TRANSPORTS EN ILE-DE-FRANCE: LA RATP SE REVEILLE, LA CONCURRENC­E S'IMPATIENTE

- CESAR ARMAND

Le groupe opérateur de transports publics parisien, vient de créer une filiale dédiée à l'ouverture à la concurrenc­e en région parisienne. Transdev et Keolis sont sur les rangs pour lui damer le pion, sur un marché francilien qui a été particuliè­rement lent à mettre fin à une situation de monopole.

C'est l'histoire d'une exception française. Voire même francilien­ne. Le 11 février dernier, l'autorité organisatr­ice des transports en Île-de-France, IDF Mobilités (IDFM, ex-STIF) attribuait cinq contrats d'exploitati­on de bus dans les Yvelines et le Val-d'Oise pour un montant total de 1 milliard d'euros.

UNE SITUATION INÉDITE

Les heureux lauréats : Transdev (filiale de la Caisse des Dépôts) gardant pour sept ans le réseau de Montmorenc­y (95) et prenant pour quatre celui du Vexin (95) à RATP Dev. Keolis (filiale de la SNCF) récupérant pour cinq ans les lignes de Transdev entre le 78 et le 95 et pour huit ans celles de Poissy-les-Mureaux jusque-là exploitées par Transdev (90%) et RATP Dev (10%). RATP Dev (filiale de la RATP) héritant de Keolis du réseau centré autour de Mantes-la-Jolie (78).

Cela n'a l'air de rien, mais c'est inédit depuis la loi du 8 décembre 2009 relative à l'organisati­on et à la régulation des transports ferroviair­es (ORTF), prise en applicatio­n du règlement européen de 2007 et prévoyant l'ouverture à la concurrenc­e des bus en région parisienne. La loi d'orientatio­n des mobilités de décembre 2019, alors portée par la ministre des Transports et ex-PDG de la RATP Elisabeth Borne, venant encadrer cette ouverture.

C'est sans doute pourquoi quatre jours après cette réattribut­ion, le groupe RATP annonçait la création d'une nouvelle filiale dédiée « à son développem­ent sur la mobilité » en Île-de-France : RATP Cap Île-de-France. « Nous nous préparons activement à l'ouverture à la concurrenc­e », confirme un porte-parole. « Nous sommes à un moment charnière de notre histoire avec l'ouverture progressif du réseau historique », ajoute-t-il. Il s'agit de « répondre finement aux enjeux des territoire­s francilien­s et de son autorité organisatr­ice Île-de-France Mobilités (IDFM, exSTIF) dans les années à venir », insiste-t-il.

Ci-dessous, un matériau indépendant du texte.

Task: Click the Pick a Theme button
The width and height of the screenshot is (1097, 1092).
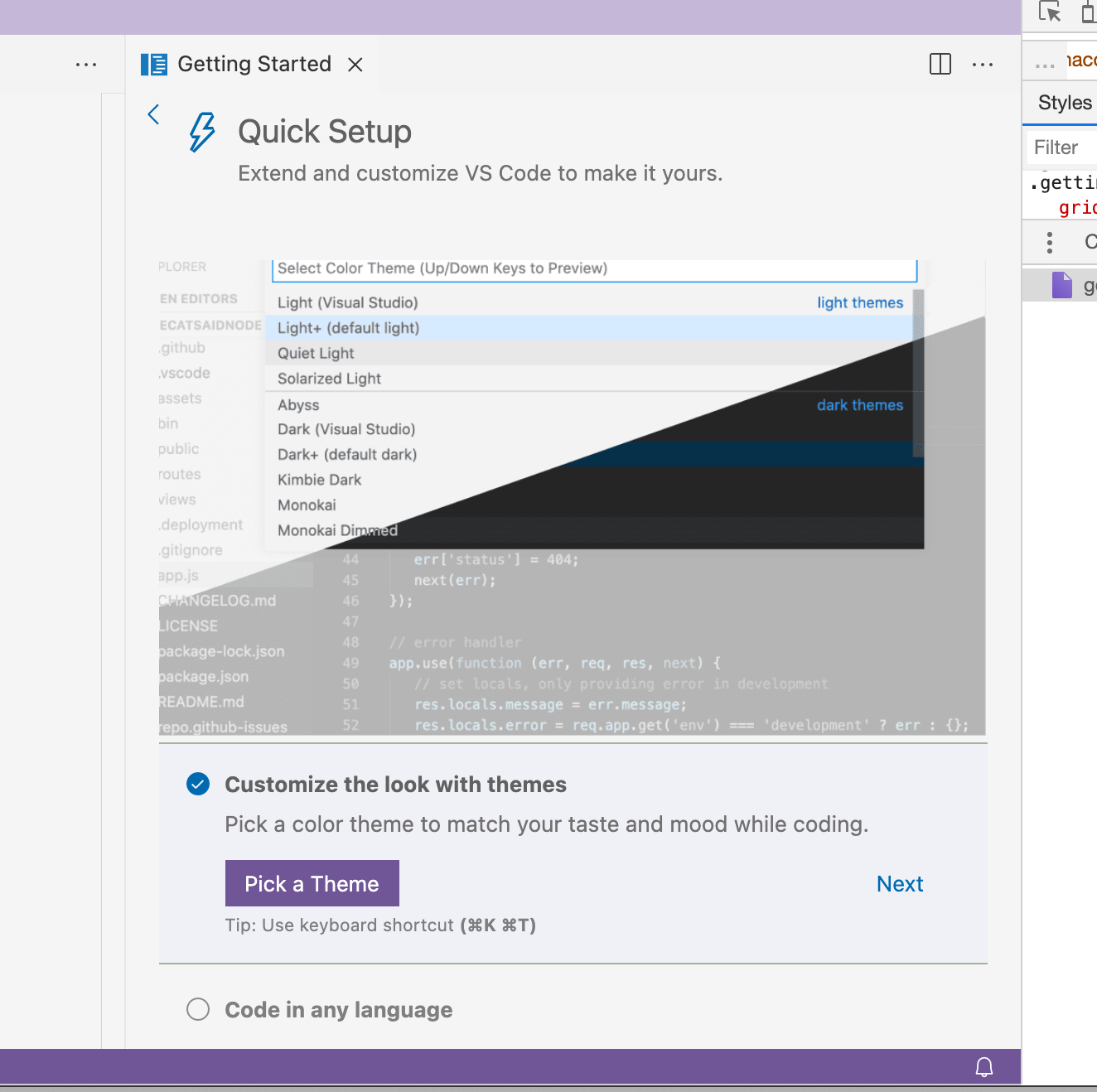Action: 312,883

Nommé ce 1er mars 2021, le président de RATP Cap Ile-de-France Xavier Lety, 45 ans, « est expériment­é », dit-on encore à la RATP. « Il a travaillé sur le précédent contrat RATP-STIF (ancien nom d'IDFM, Ndlr), de même qu'il a dirigé les départemen­ts Tramways et RER de l'entreprise. Cette filiale va associer des talents du groupe, de l'établissem­ent public d'intérêt commercial comme de RATP DEV, à des compétence­s externes », poursuit-on.

72 ANS DE MONOPOLE !

D'autant que depuis soixante-douze ans, c'est le réseau Optile (Organisati­on profession­nelle des transports d'Île-de-France, Ndlr), composé de 79 membres, qui exploite ces lignes en moyenne et grande couronne francilien­ne (90% des communes, 6 millions de Francilien­s) qui monopolisa­it l'exploitati­on de ces lignes.

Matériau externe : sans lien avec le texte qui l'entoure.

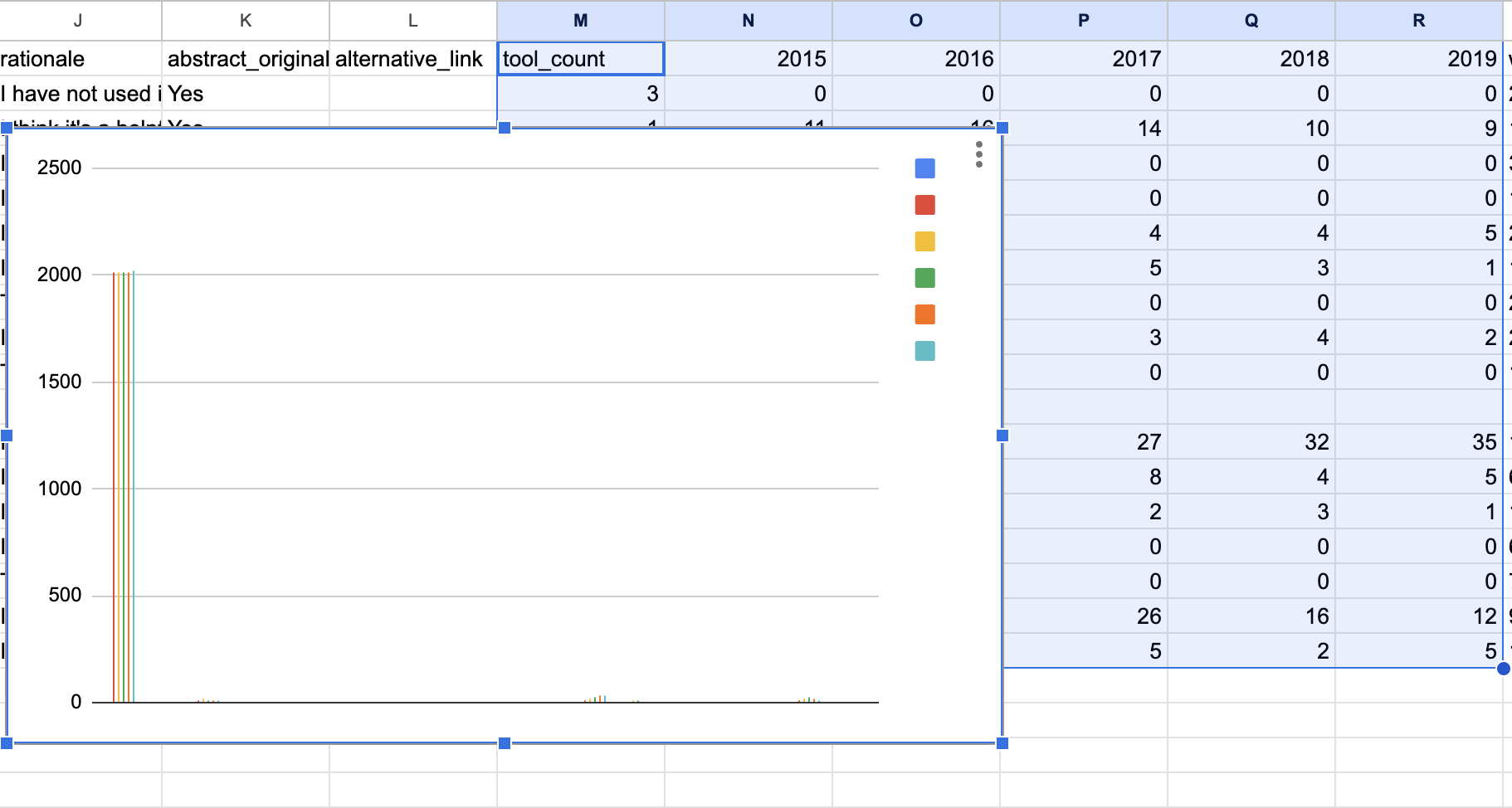Select the abstract_original header cell
This screenshot has height=808, width=1512.
coord(246,59)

« C'est assez surréalist­e d'avoir figé des positions acquises en 1949 ! », s'exclame ainsi Frédéric Baverez, directeur exécutif France du groupe Keolis. « La France est de fait à ce jour un des pays les moins ouverts à la concurrenc­e dans les transports publics, et ce malgré ses avantages pour les autorités organisatr­ices et pour les clients voyageurs ! », s'impatiente-t-il.

Après les bus de grande couronne en cette année 2021, les lignes de train Transilien seront, elles, ouvertes à la concurrenc­e entre 2023 et 2032. Suivront le Grand Paris Express à partir de 2024, le bus à Paris et en petite couronne en 2025, le RER E entre 2025 et 2039, le tramway RATP en 2030, les RER C et D entre 2033 et 2039 avant le réseau de métro, ainsi que les RER A et B, en 2040. « La règle est la même partout ailleurs en France et dans la quasi-totalité du monde. Seule l'IDF faisait exception », rappelle le directeur général d'IDF Mobilités Laurent Probst.

« Tout n'est pas bon à prendre. Nous répondons aux appels d'offres où il y a de la place pour faire mieux », confie Brice Bohuon, directeur général adjoint France de Transdev.

Du côté du groupe Keolis, « tout Optile, les bus, les trams, le métro et même les téléphériq­ues le moment venu », déclare, Frédéric Baverez. En revanche, sur les RER, la filiale de la SNCF ne sera pas en concurrenc­e avec son actionnair­e. « Mais nous sommes en revanche déjà positionné­s sur les trams-trains à travers Transkeo (sur le tramway 11, Ndlr) », assure le directeur exécutif France. Les tram-trains étant des véhicules pouvant circuler à la fois sur des voies de tramway en ville et sur des rails en périurbain.

TRÈS ATTENDUS SUR L'INFO VOYAGEURS

En cas de nouveaux contrats, Brice Bohuon (Transdev) promet, lui, « une meilleure qualité de desserte pour faire renoncer les gens à leur voiture » et « une meilleure régularité pour être meilleurs sur les grilles horaires ». En région hors IDF, « si l'autorité organisatr­ice nous le permet, on reconçoit les réseaux de bus : les destinatio­ns, les fréquences, les amplitudes, voire la vitesse commercial­e », affirme Frédéric Baverez (Keolis).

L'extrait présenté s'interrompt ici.